__Kutipan Halaman__:

◆ ◆ ◆

Guru dan pegiat literasi Lilis Suryani. (Istimewa) |
Penulis : Lilis Suryani (Guru dan Pegiat Literasi)
ADA- Hal menarik pada aksi unjuk rasa yang dilakukan warga daerah Sukatani Pacet di Kabupaten Cianjur beberapa waktu yang lalu. Betapa tidak, saat warganya melakukan unjuk rasa penolakan, sang wakil rakyat justru baru mengetahui jika warganya tengah dirudung masalah.
Seperti halnya diakui oleh Komisi A dan C DPRD Cianjur, mereka mengatakan wakil rakyat baru mengetahui rencana pembangunan geothermal dari sejumlah pemberitaan yang mendapat penolakan dari warga sekitar terutama yang tinggal di bawah kaki Gunung Gede.
"Kami baru tahu setelah mendapat laporan adanya aksi unjuk rasa ratusan warga Desa Sukatani, Kecamatan Pacet, dan warga lainnya di bawah kaki gunung yang akan merasakan dampaknya, menolak keberadaan pembangkit listrik tenaga panas bumi itu," katanya melansir salah satu media online.
Bukankah hal ini begitu naif, bagaimana bisa wakil rakyat yang diberi mandat langsung oleh rakyat untuk menyampaikan aspirasi rakyat tidak mengetahui permasalahan yang tengah dihadapi rakyat.

◆ ◆ ◆

__Materi yang Diberikan__:
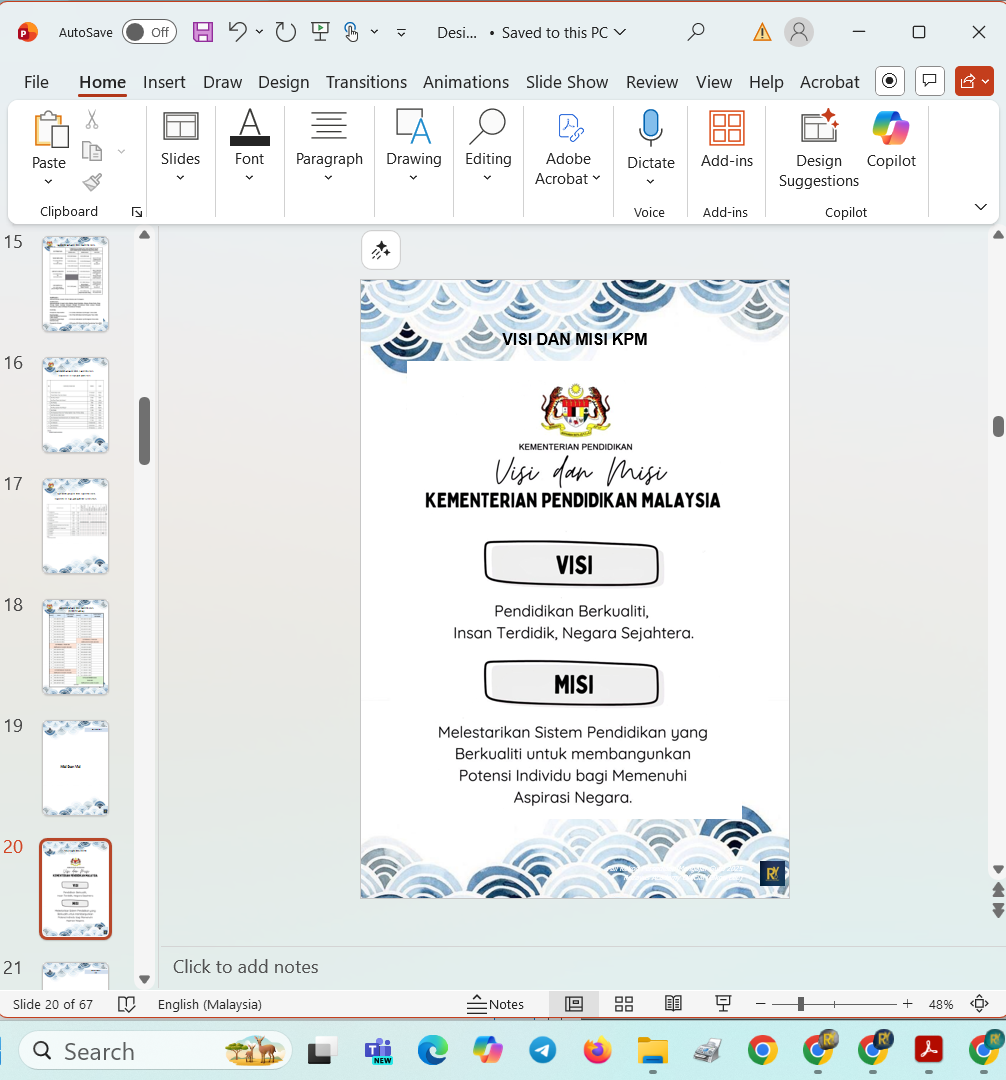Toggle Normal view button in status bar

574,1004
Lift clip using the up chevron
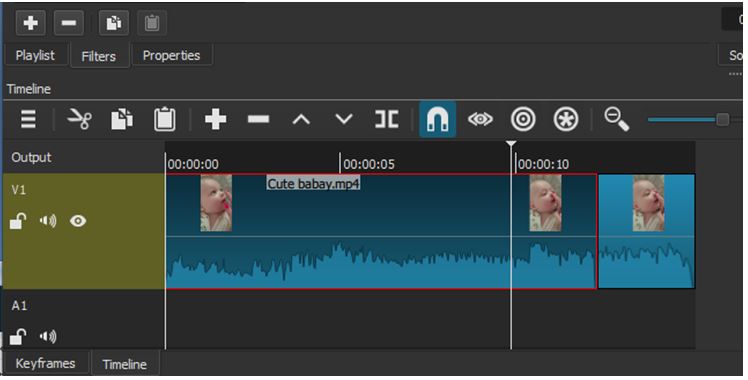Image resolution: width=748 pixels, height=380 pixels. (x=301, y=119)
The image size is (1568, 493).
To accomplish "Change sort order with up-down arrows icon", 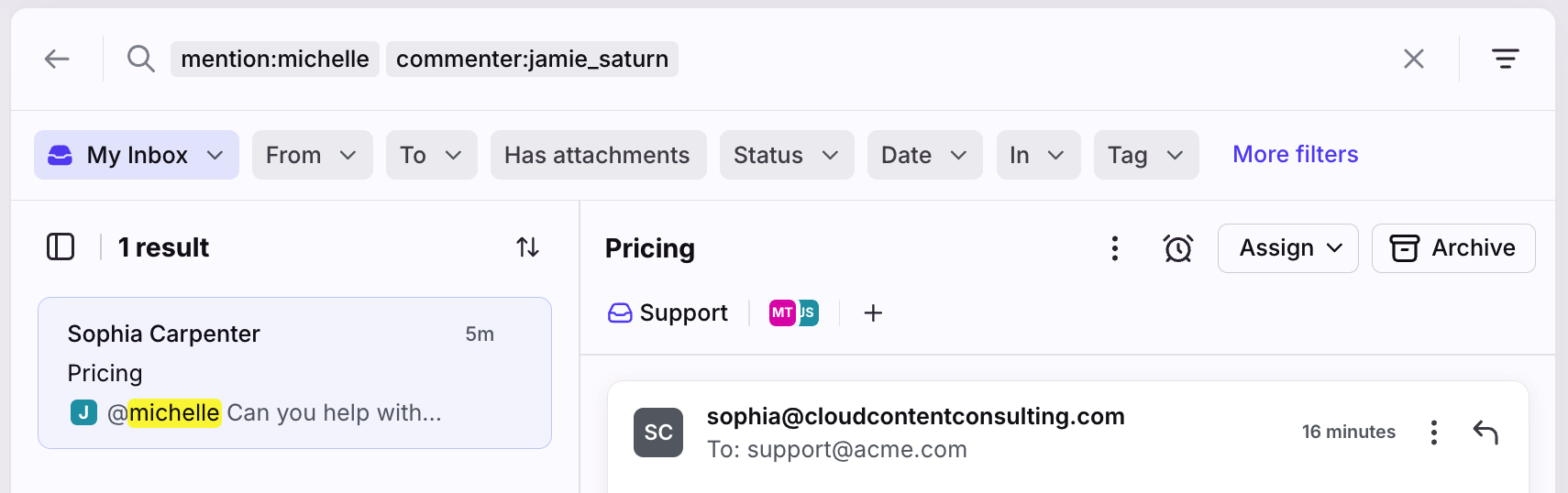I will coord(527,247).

◆ ◆ ◆

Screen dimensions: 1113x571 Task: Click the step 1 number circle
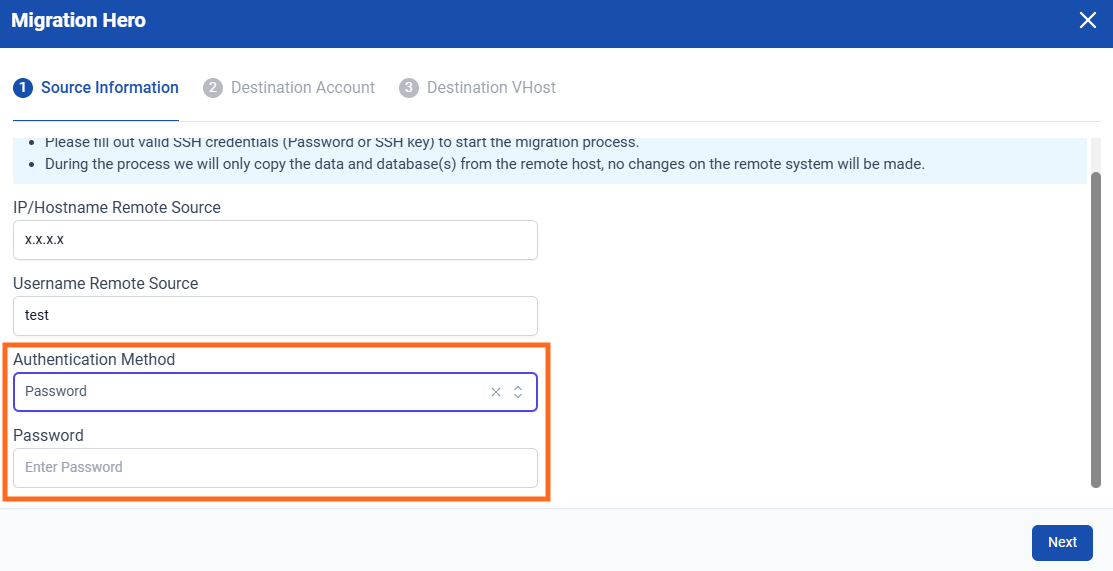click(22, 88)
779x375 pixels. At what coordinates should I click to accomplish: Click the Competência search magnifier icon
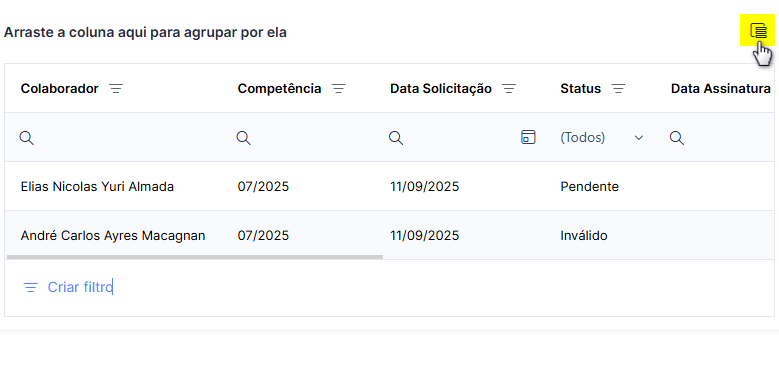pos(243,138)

◆ ◆ ◆

__Perintah Tugas 1__:
Jawablah pertanyaan berikut berdasarkan kutipan halaman.
(a) Warga desa dan kecamatan mana yang melakukan unjuk rasa?
(b) Dari mana Komisi A dan C DPRD Cianjur mengetahui rencana pembangunan geothermal?
(c) Siapa penulis kutipan ini, dan apa kegiatannya?
__Perintah Tugas 2__: Ringkaslah kutipan halaman dalam dua kalimat.
Materi tersebut tidak berperan apa pun dalam tugas ini.

__Jawaban 1__:
(a) Warga Desa Sukatani, Kecamatan Pacet.
(b) Dari sejumlah pemberitaan.
(c) Lilis Suryani, seorang guru dan pegiat literasi.

__Jawaban 2__: Warga Desa Sukatani, Kecamatan Pacet, Kabupaten Cianjur, berunjuk rasa menolak rencana pembangkit listrik tenaga panas bumi, sedangkan Komisi A dan C DPRD Cianjur mengaku baru mengetahui rencana itu dari pemberitaan dan laporan tentang unjuk rasa tersebut. Penulis menilai hal ini naif karena wakil rakyat yang diberi mandat langsung oleh rakyat justru tidak mengetahui masalah yang sedang dihadapi rakyatnya.